== Recorded data ==

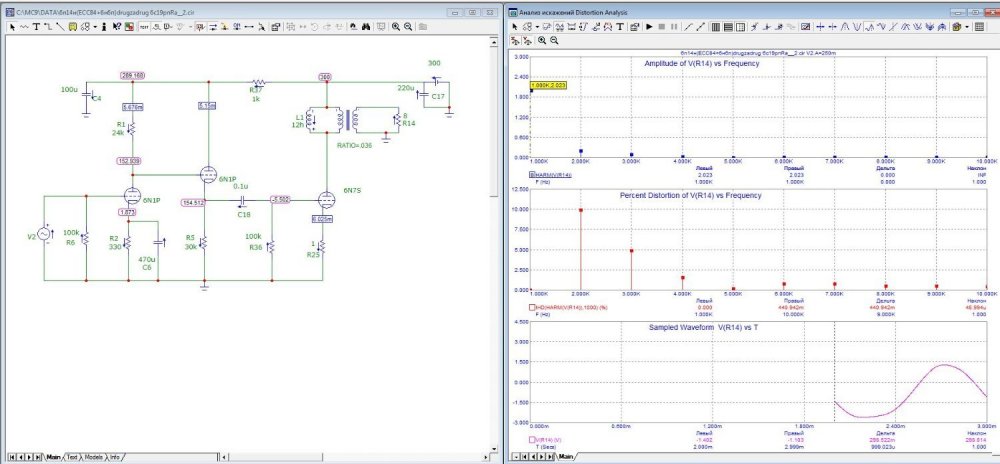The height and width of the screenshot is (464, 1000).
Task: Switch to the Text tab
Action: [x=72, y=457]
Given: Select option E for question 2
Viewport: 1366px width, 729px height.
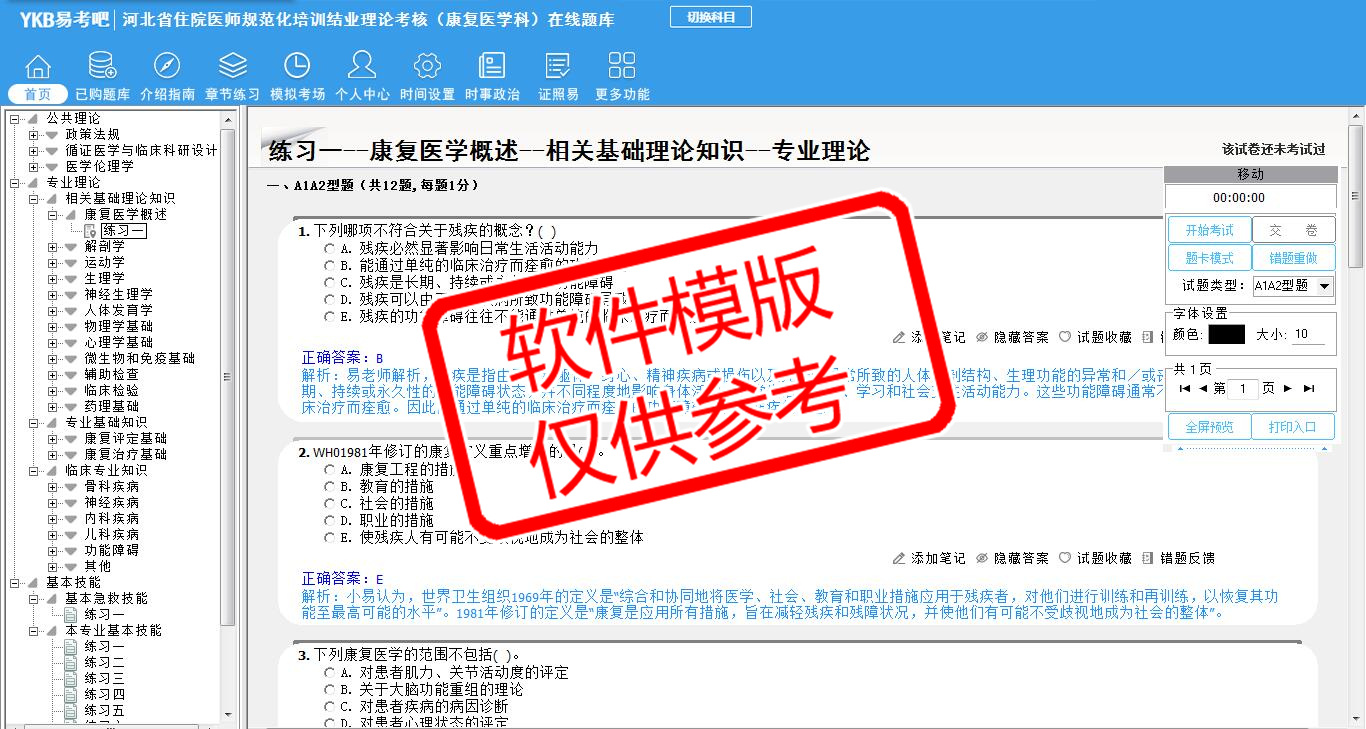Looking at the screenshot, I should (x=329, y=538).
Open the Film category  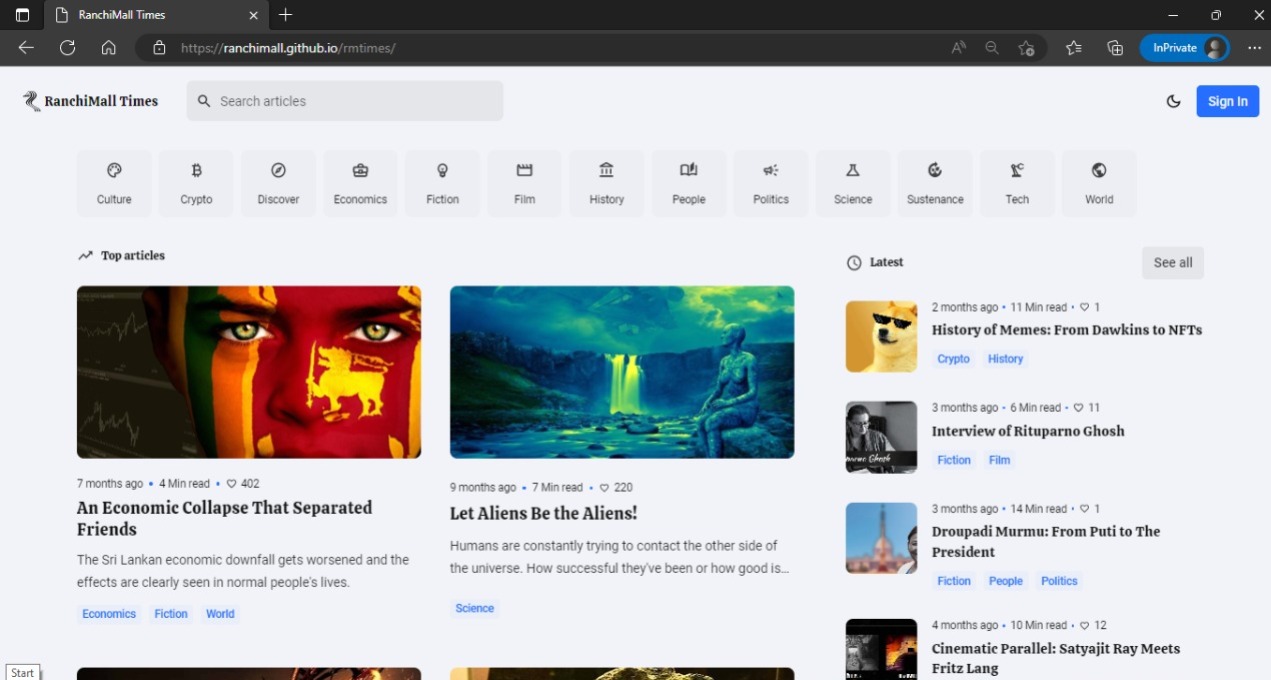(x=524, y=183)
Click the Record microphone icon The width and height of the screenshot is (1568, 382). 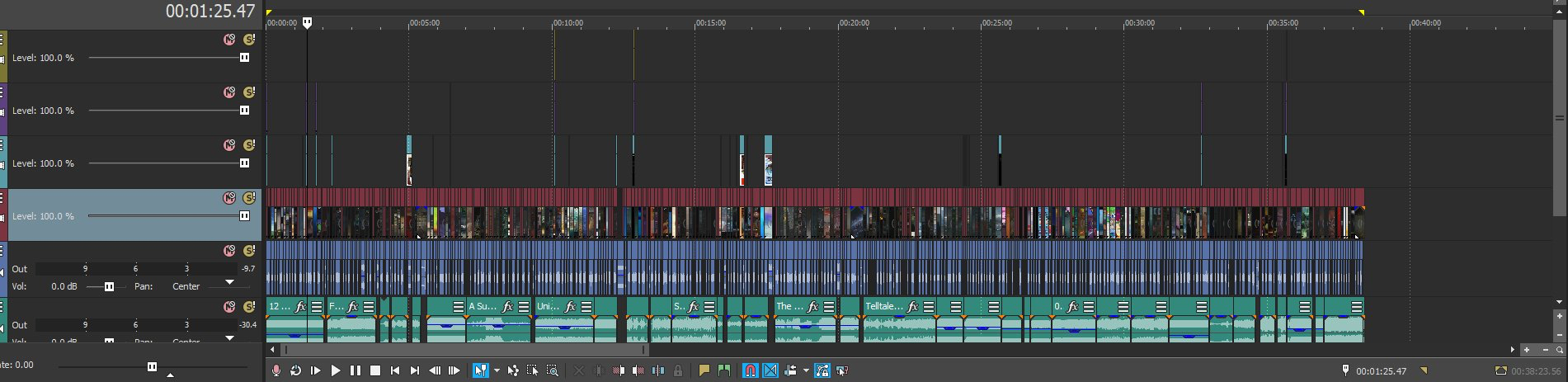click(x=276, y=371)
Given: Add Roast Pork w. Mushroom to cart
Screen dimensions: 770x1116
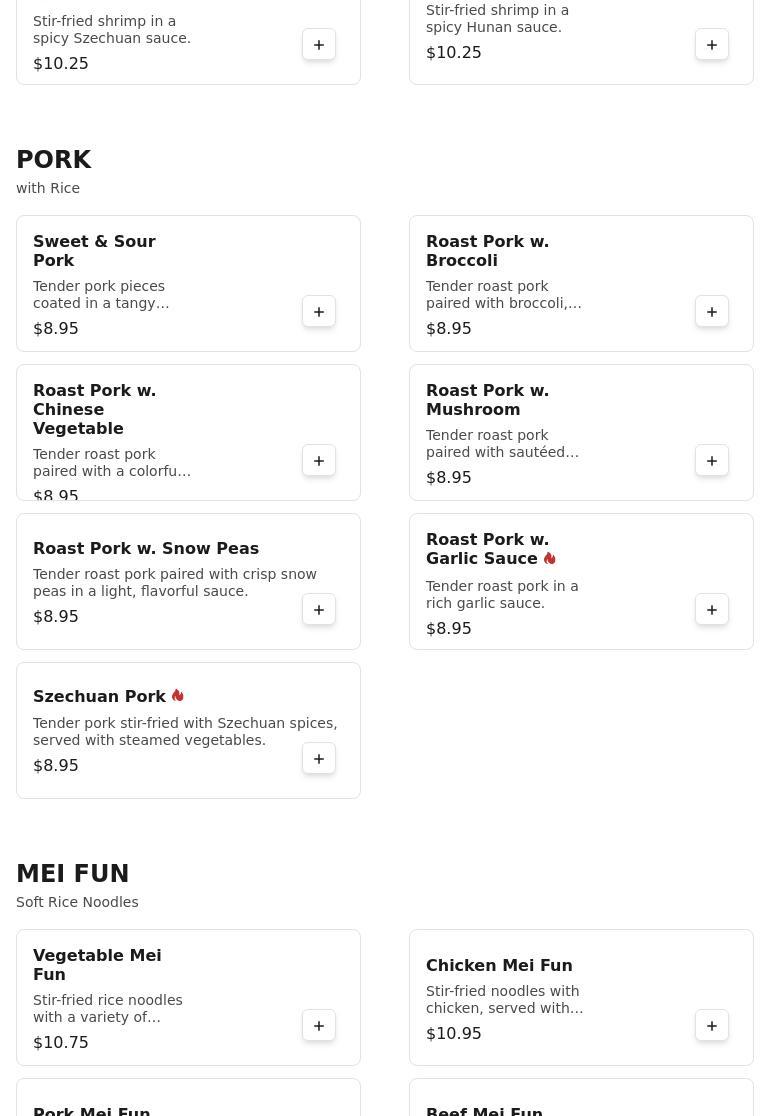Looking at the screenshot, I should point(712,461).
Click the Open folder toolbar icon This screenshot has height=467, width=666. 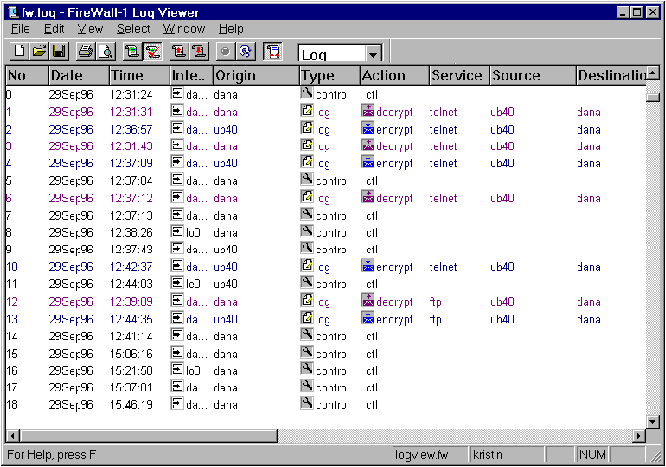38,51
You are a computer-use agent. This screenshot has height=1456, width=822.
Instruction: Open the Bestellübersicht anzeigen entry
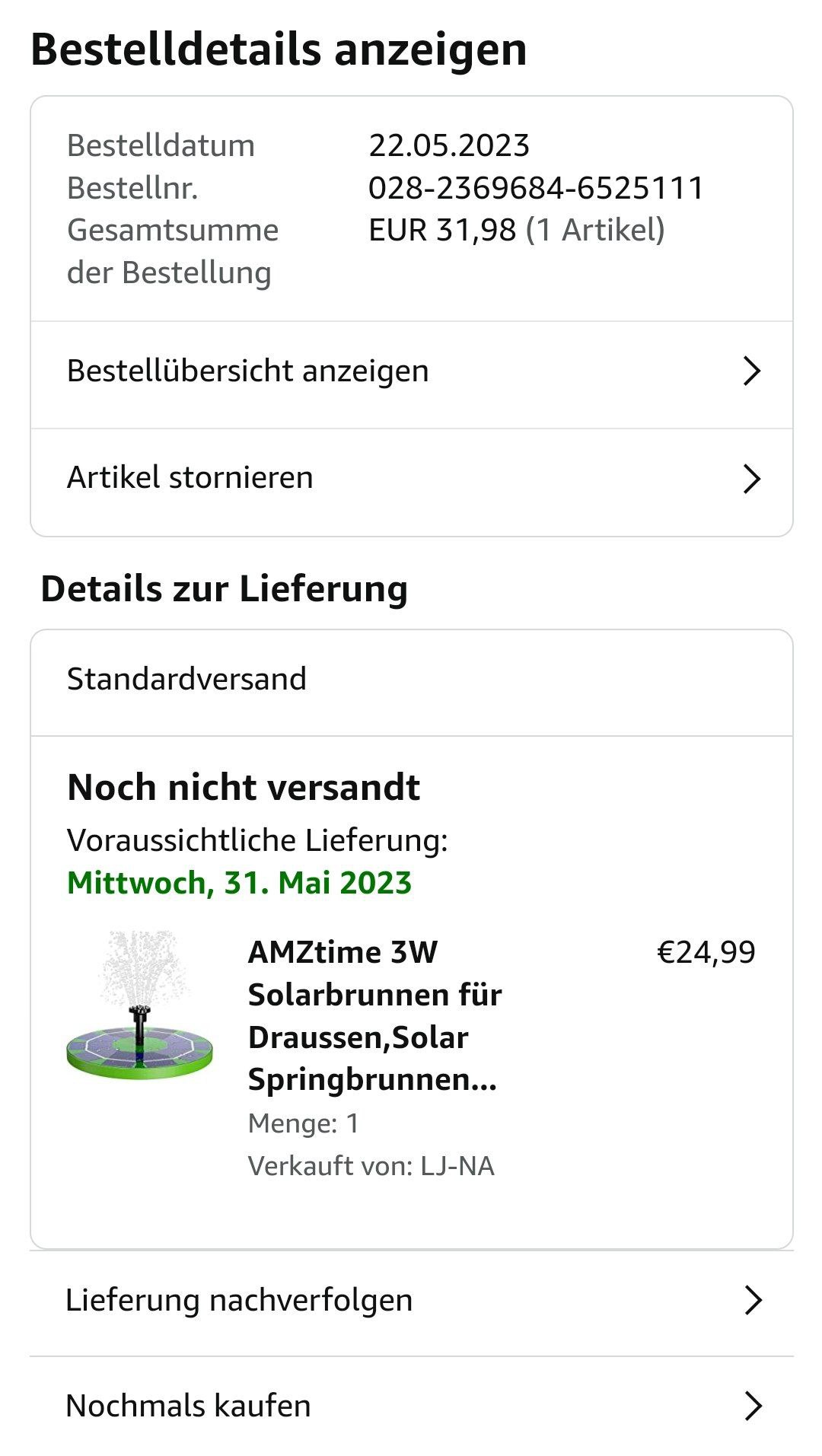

===

Please write out exactly the lines starting at the one that contains "You are a computer-use" and ending with the final line of the entries, both ends included. Do not write out any pictures.

You are a computer-use agent. This screenshot has height=1456, width=822.
Instruction: Open the Bestellübersicht anzeigen entry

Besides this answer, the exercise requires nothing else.